WHAT TO PRODUCE: Extract the part of the records that opens with the line containing "will [33, 202]." and runs through the end of the records, and reproduce those lines without any changes.

[Source data]
_____

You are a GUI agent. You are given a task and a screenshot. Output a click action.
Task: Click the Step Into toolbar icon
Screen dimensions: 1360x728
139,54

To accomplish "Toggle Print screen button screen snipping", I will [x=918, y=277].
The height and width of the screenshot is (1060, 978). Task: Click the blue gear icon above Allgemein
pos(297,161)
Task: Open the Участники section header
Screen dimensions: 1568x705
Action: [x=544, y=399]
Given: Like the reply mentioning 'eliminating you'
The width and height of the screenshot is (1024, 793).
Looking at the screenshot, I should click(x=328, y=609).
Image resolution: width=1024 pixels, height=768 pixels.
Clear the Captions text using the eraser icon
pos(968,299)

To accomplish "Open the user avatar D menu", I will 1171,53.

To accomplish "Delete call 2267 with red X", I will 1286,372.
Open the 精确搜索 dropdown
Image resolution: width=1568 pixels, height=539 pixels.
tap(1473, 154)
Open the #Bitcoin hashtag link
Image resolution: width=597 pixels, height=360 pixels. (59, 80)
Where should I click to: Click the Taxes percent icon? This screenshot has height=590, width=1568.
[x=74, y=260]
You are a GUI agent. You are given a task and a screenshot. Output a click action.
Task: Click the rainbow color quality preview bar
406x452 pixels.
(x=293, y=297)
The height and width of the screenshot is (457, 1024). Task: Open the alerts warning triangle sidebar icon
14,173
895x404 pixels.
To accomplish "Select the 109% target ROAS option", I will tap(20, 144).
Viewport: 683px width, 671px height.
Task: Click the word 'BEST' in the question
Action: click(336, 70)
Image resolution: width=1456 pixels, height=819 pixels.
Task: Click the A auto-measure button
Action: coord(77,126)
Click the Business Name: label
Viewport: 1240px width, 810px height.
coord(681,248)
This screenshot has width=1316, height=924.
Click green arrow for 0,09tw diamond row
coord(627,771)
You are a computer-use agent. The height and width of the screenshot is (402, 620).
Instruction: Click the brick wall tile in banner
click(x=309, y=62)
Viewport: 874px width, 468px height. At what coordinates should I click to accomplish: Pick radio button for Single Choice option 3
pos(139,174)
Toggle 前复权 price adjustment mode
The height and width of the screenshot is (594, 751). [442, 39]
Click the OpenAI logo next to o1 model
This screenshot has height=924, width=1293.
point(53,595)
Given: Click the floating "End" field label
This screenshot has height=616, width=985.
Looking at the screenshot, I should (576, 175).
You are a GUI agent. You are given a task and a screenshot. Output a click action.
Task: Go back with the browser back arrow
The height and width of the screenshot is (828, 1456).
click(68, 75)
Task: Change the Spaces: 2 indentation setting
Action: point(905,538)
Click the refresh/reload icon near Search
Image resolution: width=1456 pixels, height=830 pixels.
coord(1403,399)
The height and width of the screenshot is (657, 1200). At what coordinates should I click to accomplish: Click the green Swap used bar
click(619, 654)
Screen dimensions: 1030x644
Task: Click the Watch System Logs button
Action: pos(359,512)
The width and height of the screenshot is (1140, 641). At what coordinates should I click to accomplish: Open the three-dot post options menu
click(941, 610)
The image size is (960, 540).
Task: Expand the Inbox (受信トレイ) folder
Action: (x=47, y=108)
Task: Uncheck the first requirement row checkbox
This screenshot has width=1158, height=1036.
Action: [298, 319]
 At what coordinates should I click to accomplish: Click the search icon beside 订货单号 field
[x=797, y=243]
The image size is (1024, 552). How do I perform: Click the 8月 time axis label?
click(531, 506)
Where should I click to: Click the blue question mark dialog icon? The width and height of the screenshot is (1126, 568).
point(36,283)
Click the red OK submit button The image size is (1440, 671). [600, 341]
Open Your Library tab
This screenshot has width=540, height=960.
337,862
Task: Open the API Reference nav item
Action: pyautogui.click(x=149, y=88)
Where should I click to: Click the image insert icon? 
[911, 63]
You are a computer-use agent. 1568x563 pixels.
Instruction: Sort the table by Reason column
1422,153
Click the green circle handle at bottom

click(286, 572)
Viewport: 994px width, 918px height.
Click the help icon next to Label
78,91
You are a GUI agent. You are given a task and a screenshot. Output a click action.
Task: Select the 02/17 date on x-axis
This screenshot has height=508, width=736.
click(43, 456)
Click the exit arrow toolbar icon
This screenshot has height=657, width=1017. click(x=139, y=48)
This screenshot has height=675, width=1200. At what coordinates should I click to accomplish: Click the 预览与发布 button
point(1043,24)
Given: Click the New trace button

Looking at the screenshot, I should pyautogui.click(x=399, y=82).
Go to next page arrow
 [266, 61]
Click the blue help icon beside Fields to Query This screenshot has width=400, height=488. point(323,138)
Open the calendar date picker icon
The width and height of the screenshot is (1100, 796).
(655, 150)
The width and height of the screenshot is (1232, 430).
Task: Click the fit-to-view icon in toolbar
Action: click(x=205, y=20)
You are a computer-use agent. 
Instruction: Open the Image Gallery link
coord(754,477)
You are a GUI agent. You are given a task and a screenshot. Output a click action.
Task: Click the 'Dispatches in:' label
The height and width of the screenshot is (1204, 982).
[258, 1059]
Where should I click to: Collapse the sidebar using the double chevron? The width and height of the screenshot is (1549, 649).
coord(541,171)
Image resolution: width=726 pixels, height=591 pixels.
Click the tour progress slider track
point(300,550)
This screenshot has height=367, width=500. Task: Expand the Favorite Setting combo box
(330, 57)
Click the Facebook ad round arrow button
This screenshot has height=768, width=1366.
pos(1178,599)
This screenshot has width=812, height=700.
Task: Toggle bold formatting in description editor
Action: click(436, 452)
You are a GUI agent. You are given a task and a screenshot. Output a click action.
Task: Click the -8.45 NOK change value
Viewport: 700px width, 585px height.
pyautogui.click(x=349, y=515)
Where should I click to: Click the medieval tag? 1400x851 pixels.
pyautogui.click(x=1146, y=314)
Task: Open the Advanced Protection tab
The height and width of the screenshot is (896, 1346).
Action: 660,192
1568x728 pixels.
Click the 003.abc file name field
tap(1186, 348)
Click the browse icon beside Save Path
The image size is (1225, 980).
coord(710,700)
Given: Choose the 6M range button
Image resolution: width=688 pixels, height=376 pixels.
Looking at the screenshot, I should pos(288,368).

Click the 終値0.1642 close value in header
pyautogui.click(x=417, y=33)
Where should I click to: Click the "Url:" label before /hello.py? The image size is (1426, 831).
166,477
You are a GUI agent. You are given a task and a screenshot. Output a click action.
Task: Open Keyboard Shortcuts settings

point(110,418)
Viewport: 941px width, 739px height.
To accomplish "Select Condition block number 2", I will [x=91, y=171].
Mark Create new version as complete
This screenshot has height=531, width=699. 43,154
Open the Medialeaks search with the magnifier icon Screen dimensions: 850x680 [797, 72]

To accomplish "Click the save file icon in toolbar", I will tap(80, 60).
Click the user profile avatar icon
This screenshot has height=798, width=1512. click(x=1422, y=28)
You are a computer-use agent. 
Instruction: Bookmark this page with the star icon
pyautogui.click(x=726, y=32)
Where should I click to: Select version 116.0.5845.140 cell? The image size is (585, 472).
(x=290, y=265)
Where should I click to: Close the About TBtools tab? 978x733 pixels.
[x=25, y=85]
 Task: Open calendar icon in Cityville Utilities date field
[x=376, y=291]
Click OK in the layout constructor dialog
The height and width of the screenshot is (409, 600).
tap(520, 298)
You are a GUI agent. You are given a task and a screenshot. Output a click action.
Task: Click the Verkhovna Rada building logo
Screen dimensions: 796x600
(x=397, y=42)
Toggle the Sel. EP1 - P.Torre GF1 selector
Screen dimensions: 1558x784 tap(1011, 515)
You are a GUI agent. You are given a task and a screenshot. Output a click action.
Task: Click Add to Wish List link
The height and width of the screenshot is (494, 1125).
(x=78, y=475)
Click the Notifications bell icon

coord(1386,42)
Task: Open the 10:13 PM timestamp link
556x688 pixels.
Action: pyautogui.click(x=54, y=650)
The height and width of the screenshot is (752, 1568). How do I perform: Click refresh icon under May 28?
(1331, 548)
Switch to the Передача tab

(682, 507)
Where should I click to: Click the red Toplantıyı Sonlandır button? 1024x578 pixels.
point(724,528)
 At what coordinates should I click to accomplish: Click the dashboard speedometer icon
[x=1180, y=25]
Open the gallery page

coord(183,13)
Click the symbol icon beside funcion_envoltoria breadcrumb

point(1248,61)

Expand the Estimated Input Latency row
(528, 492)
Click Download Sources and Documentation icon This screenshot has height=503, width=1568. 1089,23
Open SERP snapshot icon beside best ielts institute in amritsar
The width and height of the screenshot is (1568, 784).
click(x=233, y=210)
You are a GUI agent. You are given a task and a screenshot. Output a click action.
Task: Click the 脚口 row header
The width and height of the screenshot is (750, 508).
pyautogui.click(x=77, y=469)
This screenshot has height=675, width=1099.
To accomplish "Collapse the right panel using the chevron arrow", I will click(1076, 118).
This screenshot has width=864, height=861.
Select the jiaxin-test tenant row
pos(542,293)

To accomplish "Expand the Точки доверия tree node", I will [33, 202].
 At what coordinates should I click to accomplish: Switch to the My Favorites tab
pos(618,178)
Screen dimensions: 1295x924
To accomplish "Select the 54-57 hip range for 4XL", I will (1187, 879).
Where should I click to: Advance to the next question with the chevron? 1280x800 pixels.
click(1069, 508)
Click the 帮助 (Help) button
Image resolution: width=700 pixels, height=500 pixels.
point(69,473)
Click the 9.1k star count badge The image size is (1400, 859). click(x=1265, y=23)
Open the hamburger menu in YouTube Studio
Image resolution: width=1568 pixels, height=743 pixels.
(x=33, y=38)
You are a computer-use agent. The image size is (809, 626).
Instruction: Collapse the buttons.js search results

_____

SOLUTION FOR THIS EXERCISE:
To accomplish "Expand the Точки доверия tree node", I will [33, 202].
 At what coordinates should I click to accomplish: Switch to the My Favorites tab
pos(618,178)
Screen dimensions: 1295x924
To accomplish "Select the 54-57 hip range for 4XL", I will (1187, 879).
Where should I click to: Advance to the next question with the chevron? 1280x800 pixels.
click(1069, 508)
Click the 帮助 (Help) button
Image resolution: width=700 pixels, height=500 pixels.
point(69,473)
Click the 9.1k star count badge The image size is (1400, 859). click(x=1265, y=23)
Open the hamburger menu in YouTube Studio
Image resolution: width=1568 pixels, height=743 pixels.
(x=33, y=38)
You are a computer-use agent. The image size is (809, 626).
Instruction: Collapse the buttons.js search results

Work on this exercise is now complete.